- [Saved data entries]
===============

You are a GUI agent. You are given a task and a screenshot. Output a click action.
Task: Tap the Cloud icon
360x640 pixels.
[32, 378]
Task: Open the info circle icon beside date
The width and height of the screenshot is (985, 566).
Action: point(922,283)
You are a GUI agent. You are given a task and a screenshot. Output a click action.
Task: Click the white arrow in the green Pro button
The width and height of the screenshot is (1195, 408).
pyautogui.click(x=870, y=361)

===============

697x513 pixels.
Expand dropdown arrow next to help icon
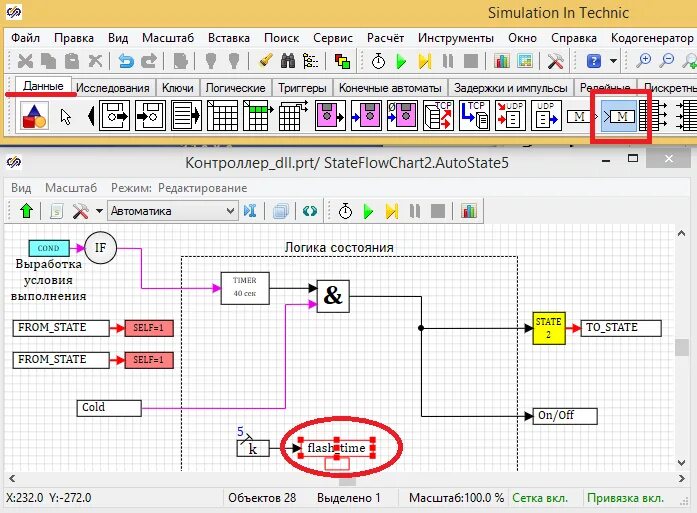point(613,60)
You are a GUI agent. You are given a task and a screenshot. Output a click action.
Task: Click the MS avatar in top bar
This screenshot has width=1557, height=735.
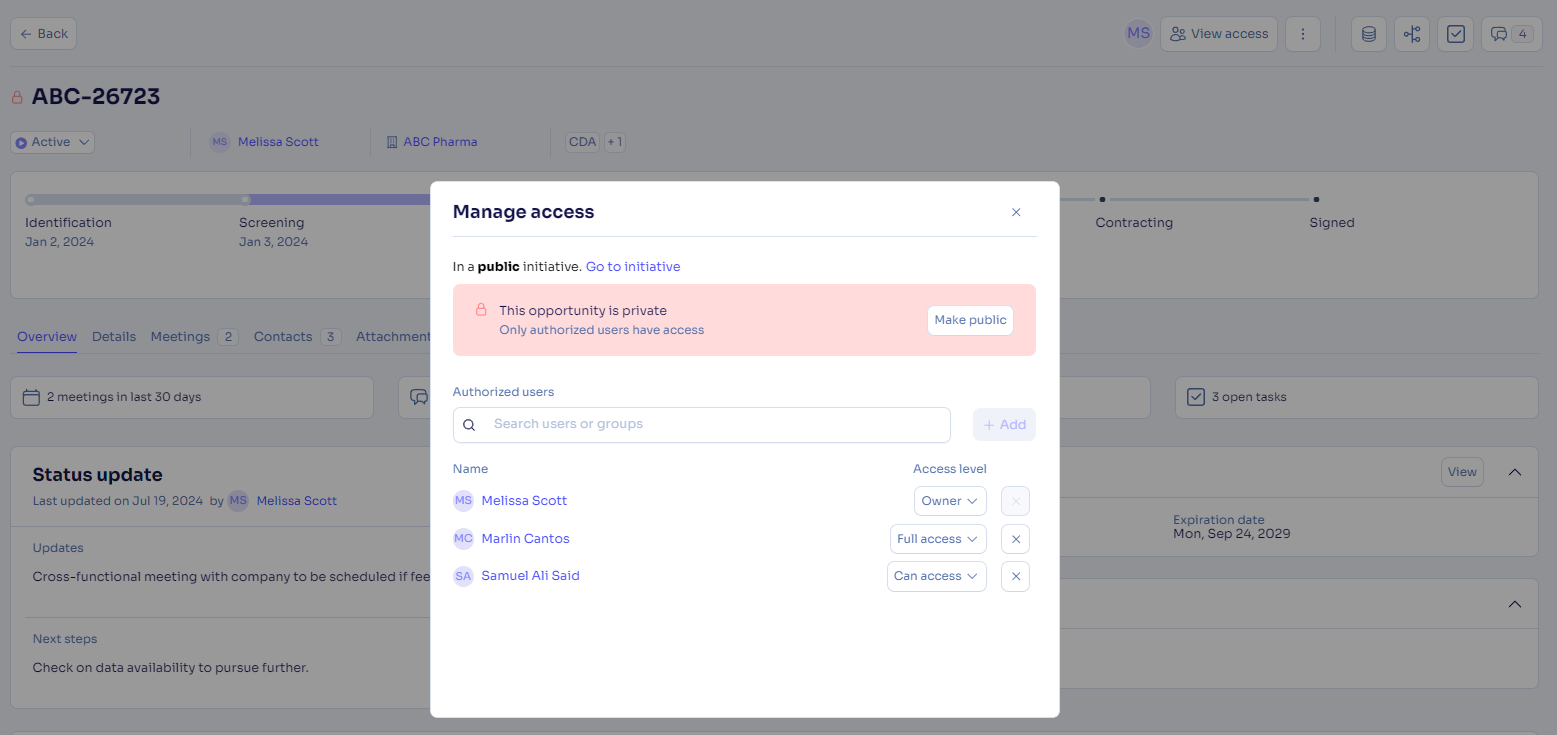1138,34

===============

- [What to work on] Using the entries above, give back exactly the line containing "Task: Tap the Cloud icon", the line containing "Task: Click the white", and every line between them, and nothing else.

- [Answer to this exercise]
Task: Tap the Cloud icon
360x640 pixels.
[32, 378]
Task: Open the info circle icon beside date
The width and height of the screenshot is (985, 566).
Action: point(922,283)
You are a GUI agent. You are given a task and a screenshot. Output a click action.
Task: Click the white arrow in the green Pro button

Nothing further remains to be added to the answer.